|
|
|
|
|
by sigmoid10
813 days ago
|
|
>On GPUs, ML "just works" If you had worked with ML, you'd know that this is not true. It's actually more like the opposite. It also has nothing to do with the chips themselves. Things don't magically work "because GPU", they work because manufacturers spend the time getting their drivers and ecosystems right. That's why for example noone is using AMD GPUs for ML, despite them offering more compute per dollar on paper. Getting the software stack to the point of Nvidia/CUDA, where things really do "just work", is an enormous undertaking. And as someone who has been researching ML for more than a decade now, I can tell you Nvidia also didn't get these things right in the beginning. That's the reason why they have no real competition today (and still won't for quite some time). |
|
You're right, they are behind, but to say that nobody is using it, is not truthful. AMD HPC clusters are being used [0] and [1] for AI/ML.

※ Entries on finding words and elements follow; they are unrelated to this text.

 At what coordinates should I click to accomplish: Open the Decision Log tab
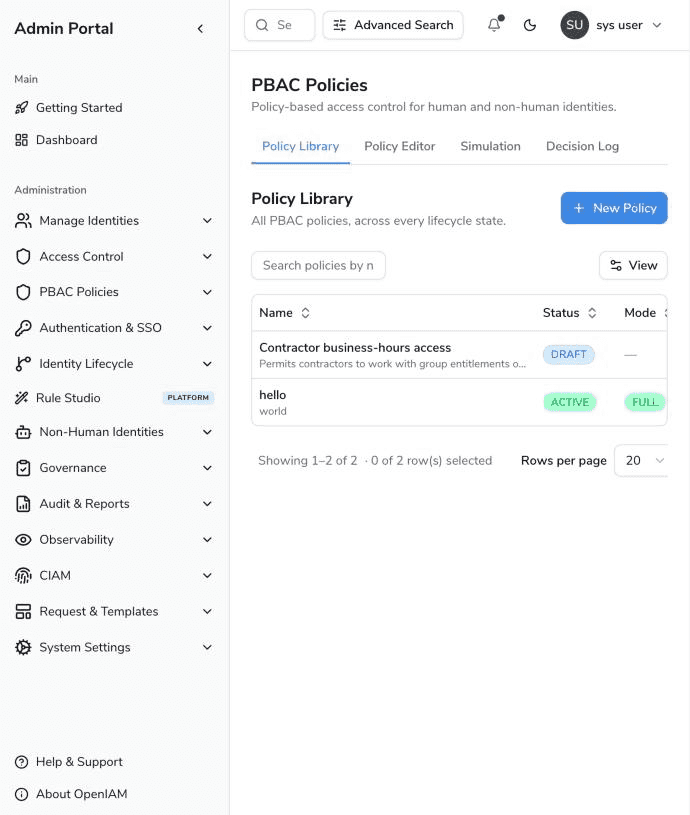[582, 146]
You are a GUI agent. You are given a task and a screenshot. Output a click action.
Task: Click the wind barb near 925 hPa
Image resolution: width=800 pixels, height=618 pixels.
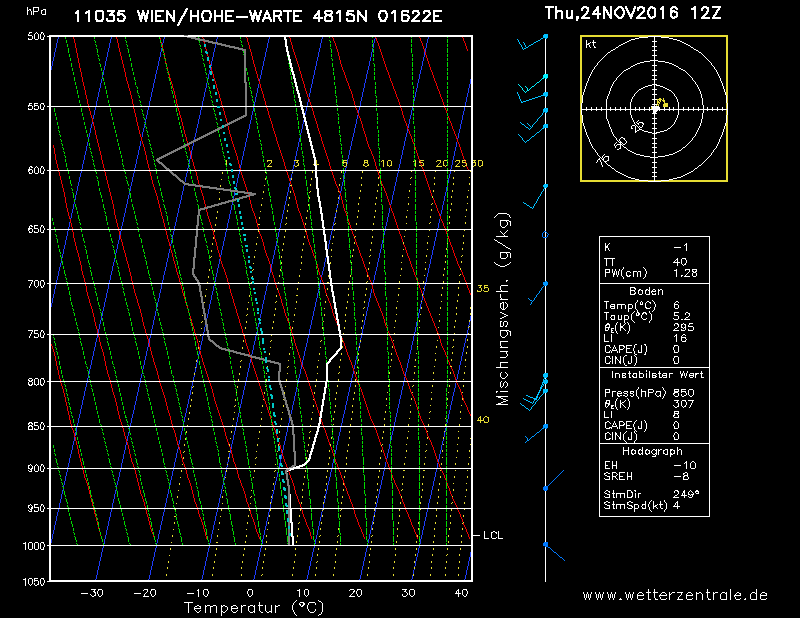click(545, 488)
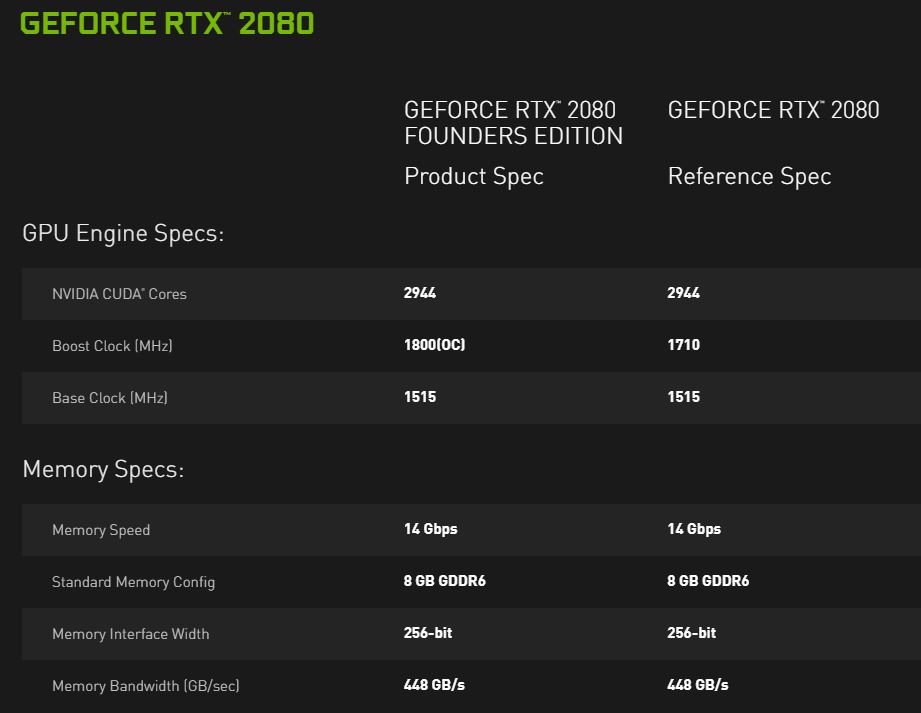Viewport: 921px width, 713px height.
Task: Click the Product Spec subheading
Action: pyautogui.click(x=473, y=177)
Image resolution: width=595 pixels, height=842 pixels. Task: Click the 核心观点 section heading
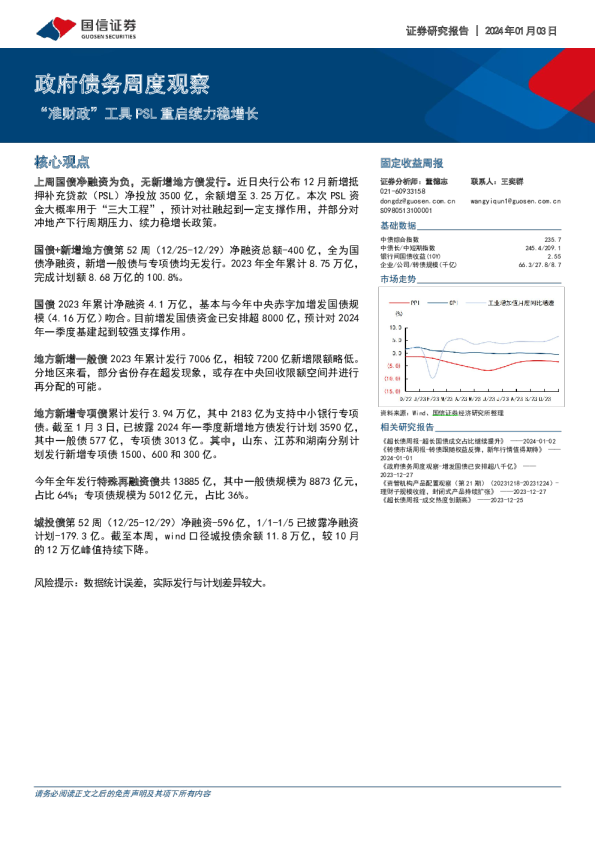pos(62,162)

The larger issue is that AMD has only been building HPC clusters for the last period of time. Now, with the release of MI300x, we have Azure and Oracle coming online with them now. Disclosure, my business is also building a MI300x super computer as well, with the express goal of enabling more access to developers.
[0] https://defensescoop.com/2023/08/23/navys-new-25m-supercompu...
[1] https://arxiv.org/abs/2312.12705